Thanks for all the help guys.
 
:thumbright: Glad it worked out Andy!

I agree with you, the colour still does look a bit like hemp rather than light gull grey, but maybe that's a trick of my eyes against the white control surfaces. I guess if you could be arsed re-masking you could go over it with a colour you're happier with, using what's there as a pre-shade.
 
I think the hue is okay. That USN grey is more tricky than it looks, and it seems to change very readily if the light changes.

If you do decide to re-do the grey andy, if anything I would paint it with slightly more grey in the mix. But if it was me, i'd be happy with what you have.

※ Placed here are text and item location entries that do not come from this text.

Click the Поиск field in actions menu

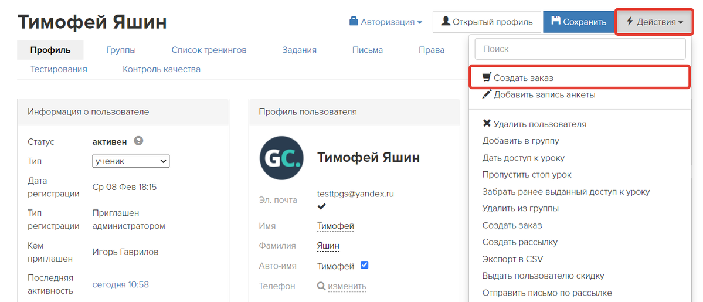point(580,49)
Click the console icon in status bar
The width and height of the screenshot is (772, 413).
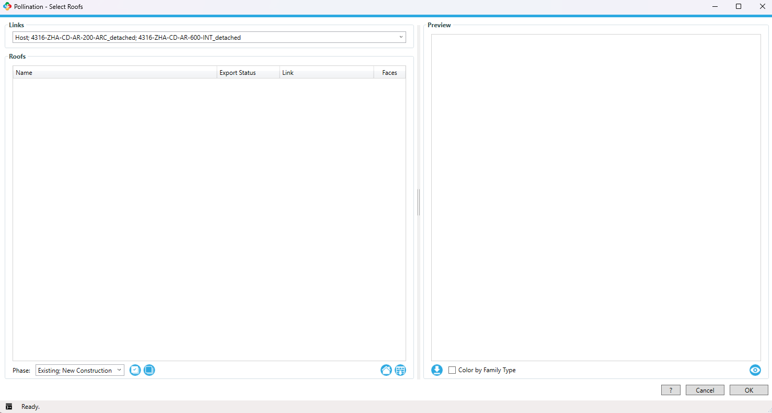tap(9, 407)
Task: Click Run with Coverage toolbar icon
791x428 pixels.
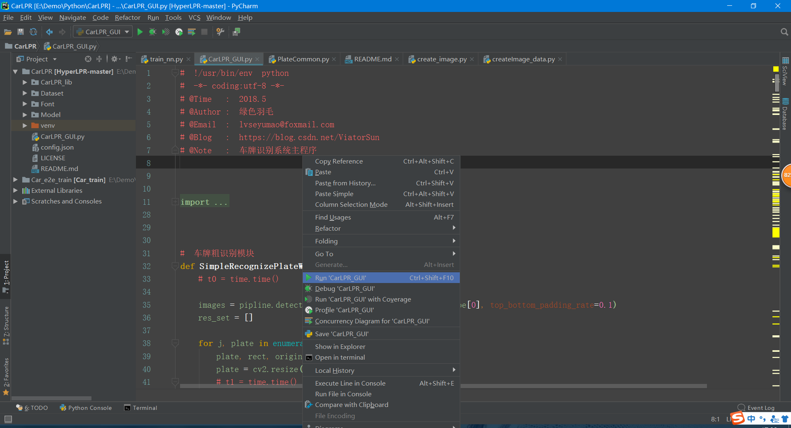Action: 166,32
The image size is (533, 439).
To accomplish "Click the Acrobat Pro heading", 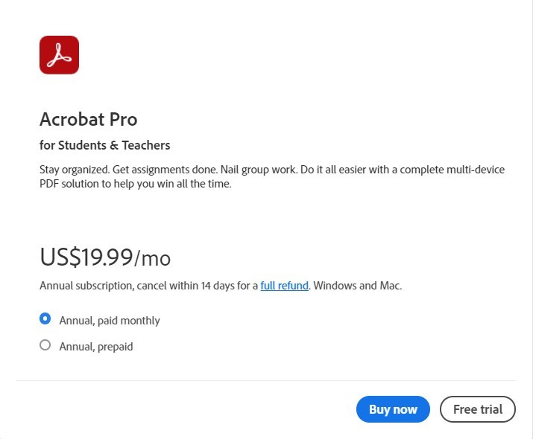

Are you going to apply a clear finish. if so, Ive had most success with a semi gloss, which ive found in itself at this scale can slightly 'tone down" colour effects
 
Thanks guys. As I said I will leave the colour as is. Michael the next step will be to fix up the demarcation line in a few spots, paint the red on the slat surfaces, and then gloss coat the model for decal application. After the decals are on there will be another clear coat and i will probably make it just a tad glossier than matte.
 
Skipping ahead a few steps, I remasked the model, lightened the topcoat mix quite a bit more, resprayed the top, masked the leading edge slat surfaces, painted them red, then shot a coat of Future on the model. I will now allow it to sit until probably Sunday before applying decals but if I get time to work on the model, I'll attend to the landing gear. The downside is that I've now lost track of the paint ratio as I kept applying white to an ever-shrinking volume of mixture. I would estimate that it's now close to 3.5 parts white to 1 part XF-20 but the important thing is that I'm quite satisfied with the result now Hope you agree.

Thanks for continuing to follow the build and for the suggestions.